O caso promete arrastar-se pelos tribunais, servindo como um lembrete contundente: mesmo na fronteira digital, as velhas regras de poder e responsabilidade ainda se aplicam. E US$ 4 bilhões é um preço alto a se pagar por uma lição que o mercado ainda está aprendendo.

A Jump Trading realizou negociações secretas de tokens, diz administrador.

Segundo o processo, a Jump e a Terraform teriam firmado diversos acordos secretos a partir de 2019, que concederam à primeira plataforma acesso preferencial aos tokens Luna a preços significativamente reduzidos. Esses acordos supostamente permitiram que a empresa de trading acumulasse lucros quando o valor de mercado da Luna atingiu seu pico histórico em 2022.

De acordo com um dos contratos citados na denúncia, a Jump comprou milhões de tokens Luna por 40 centavos cada. No seu auge, o Luna chegou a ser negociado acima de US$ 110 por token e, segundo documentos judiciais da Comissão de Valores Mobiliários dos EUA (SEC), a Jump lucrou cerca de US$ 1 bilhão com a venda do token em seus valores máximos.

O processo também reiterou que esses acordos não foram divulgados ao mercado público, dando à Jump uma vantagem injusta sobre os investidores de varejo que compraram tokens sem conhecer a verdadeira estrutura do ecossistema.
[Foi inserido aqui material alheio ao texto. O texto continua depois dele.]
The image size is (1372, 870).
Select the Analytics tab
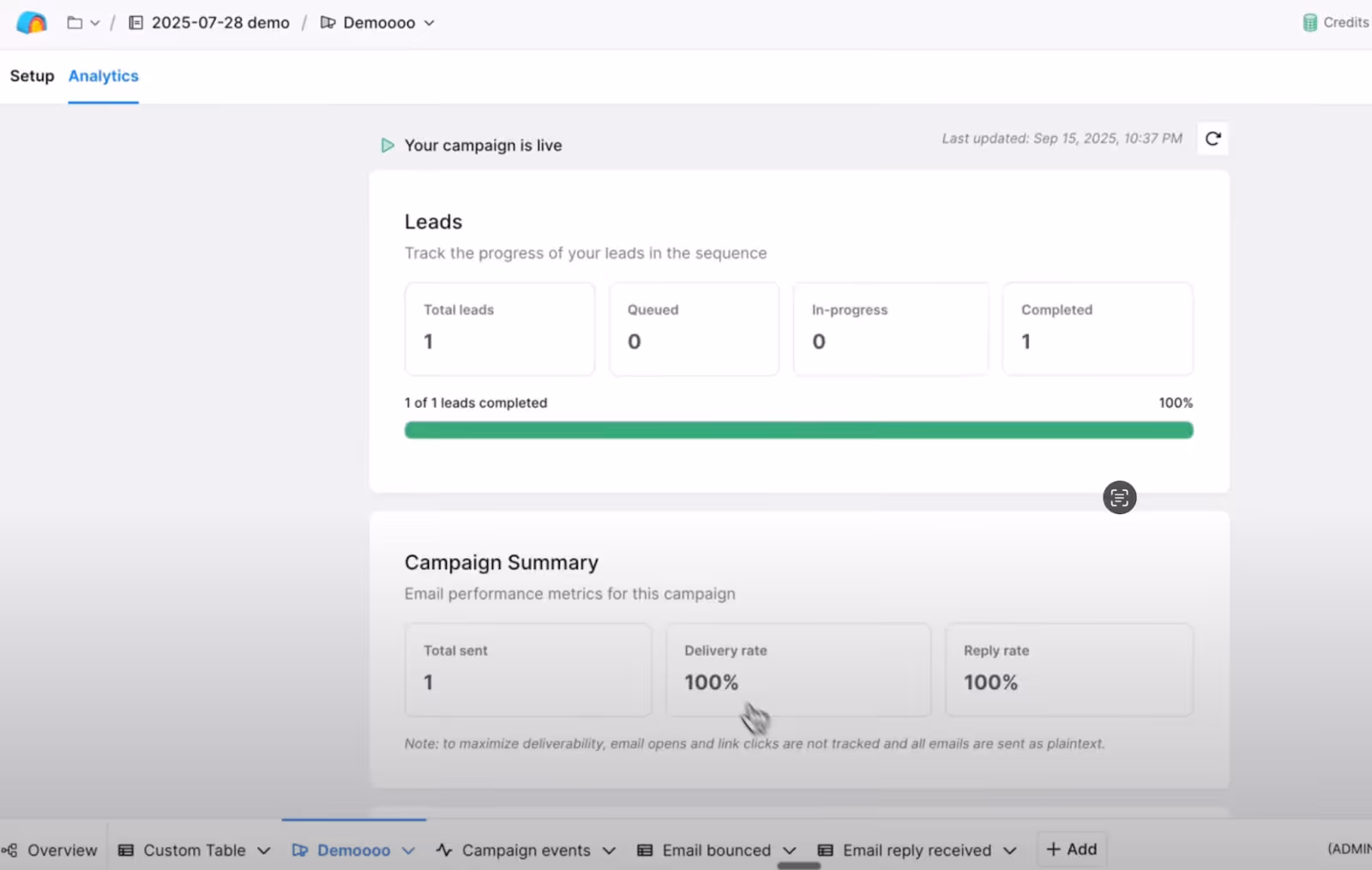[103, 75]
Segundo o administrador, os arranjos distorceram a precificação de mercado e ocultaram diversas fragilidades fundamentais no token Luna e nos negócios da Terraform.

Em declarações ao Wall Street Journal, uma porta-voz da Jump rejeitou as alegações e classificou o processo como uma tentativa da equipe de Do Kwon de se eximir da responsabilidade pela queda da emissora de tokens digitais.

“Esta é uma tentativa desesperada da Terraform Labs de desviar a culpa e a responsabilidade financeira dos crimes cometidos por Do Kwon. Defenderemos vigorosamente nossa posição contra essas alegações infundadas”, afirmou ela.

A Jump Trading sustentou a TerraUSD nos bastidores.

A Terraform Labs intensificou as acusações legais contra a Jump Trading, alegando que esta interveio secretamente para dar suporte ao TerraUSD, a stablecoin algorítmica da Terraform, e ajudou a enganar o público, fazendo-o acreditar que o sistema estava funcionando como deveria.

A Terraform entrou em colapso em 2022 depois que o TerraUSD perdeu sua paridade de um para um com o dólar americano, e a Luna, a "estabilizadora do sistema", despencou para perto de zero apenas três dias após a quebra da paridade. O colapso repentino apagou cerca de US$ 40 bilhões em valor de mercado e deixou milhares de investidores sem nada.

O administrador alega que, antes do colapso final, a Jump havia firmado um "acordo de cavalheiros" com a Terraform para ajudar a manter a paridade do TerraUSD. Esse acordo teria sido mantido em segredo para evitar a fiscalização regulatória.

O escritório insistiu que, em maio de 2021, quando o dólar americano caiu brevemente abaixo de US$ 1 e se recuperou, isso ocorreu devido a compras em larga escala feitas pela Jump. A empresa de negociação algorítmica sediada em Chicago supostamente "enganou o público" ao pressionar a Terraform para informar que a paridade do dólar americano havia sido restaurada organicamente.

A Fundação Luna Guard beneficiou os oficiais da Jump e Do Kwon.

Após a desvinculação inicial em 2021, a Terraform criou a Luna Foundation Guard, uma reserva para proteger o TerraUSD usando Bitcoin e outros criptoativos. O administrador do plano acrescentou que a fundação foi dirigida pelo fundador da Terraform, Do Kwon, e por Kariya, da Jump.

Quando a TerraUSD perdeu a paridade novamente em maio de 2022 e entrou em uma chamada espiral da morte, o administrador alega que quase 50.000 bitcoin foram transferidos da fundação para a Jump sem nenhum acordo por escrito sobre como os ativos seriam usados.

A Terraform entrou com pedido de falência em janeiro de 2024 e concordou em pagar cerca de US$ 4,5 bilhões para encerrar um processo civil por fraude de valores mobiliários movido pela SEC (Comissão de Valores Mobiliários dos EUA). Cerca de US$ 300 milhões em ativos foram recuperados até o momento para compensar os credores, de acordo com documentos públicos divulgados pela empresa de criptomoedas falida.